Repeat every entry exactly. Pictures stay out.
————————
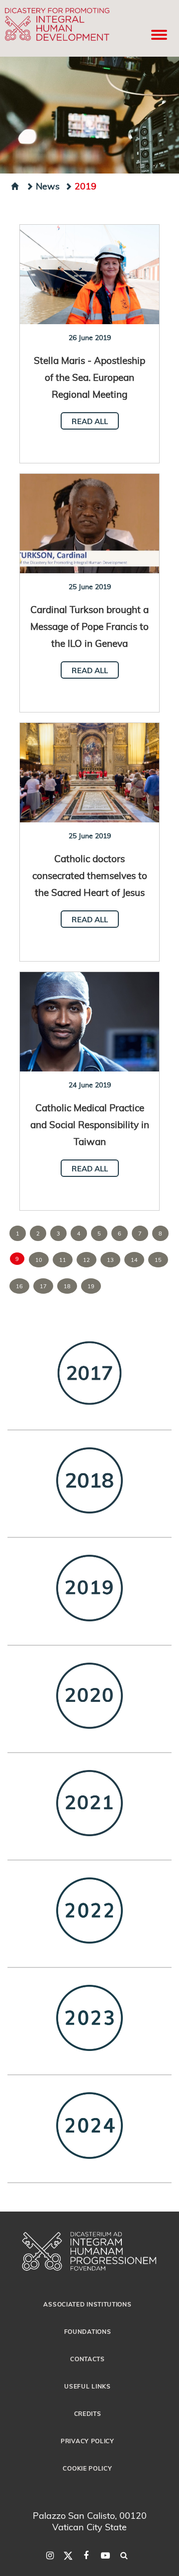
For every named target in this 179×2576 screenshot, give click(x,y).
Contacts (87, 2359)
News (48, 185)
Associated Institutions (87, 2304)
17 (43, 1286)
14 (134, 1259)
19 (91, 1286)
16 (19, 1286)
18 (67, 1286)
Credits (87, 2413)
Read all (90, 421)
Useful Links (87, 2386)
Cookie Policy (87, 2468)
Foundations (87, 2331)
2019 (85, 185)
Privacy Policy (87, 2441)
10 (38, 1259)
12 (86, 1259)
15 (158, 1259)
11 (62, 1259)
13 (110, 1259)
————————
Response area:
For every named target in this 179×2576 screenshot, give click(x,y).
Contacts (87, 2359)
News (48, 185)
Associated Institutions (87, 2304)
17 (43, 1286)
14 (134, 1259)
19 (91, 1286)
16 (19, 1286)
18 (67, 1286)
Credits (87, 2413)
Read all (90, 421)
Useful Links (87, 2386)
Cookie Policy (87, 2468)
Foundations (87, 2331)
2019 (85, 185)
Privacy Policy (87, 2441)
10 (38, 1259)
12 (86, 1259)
15 (158, 1259)
11 (62, 1259)
13 (110, 1259)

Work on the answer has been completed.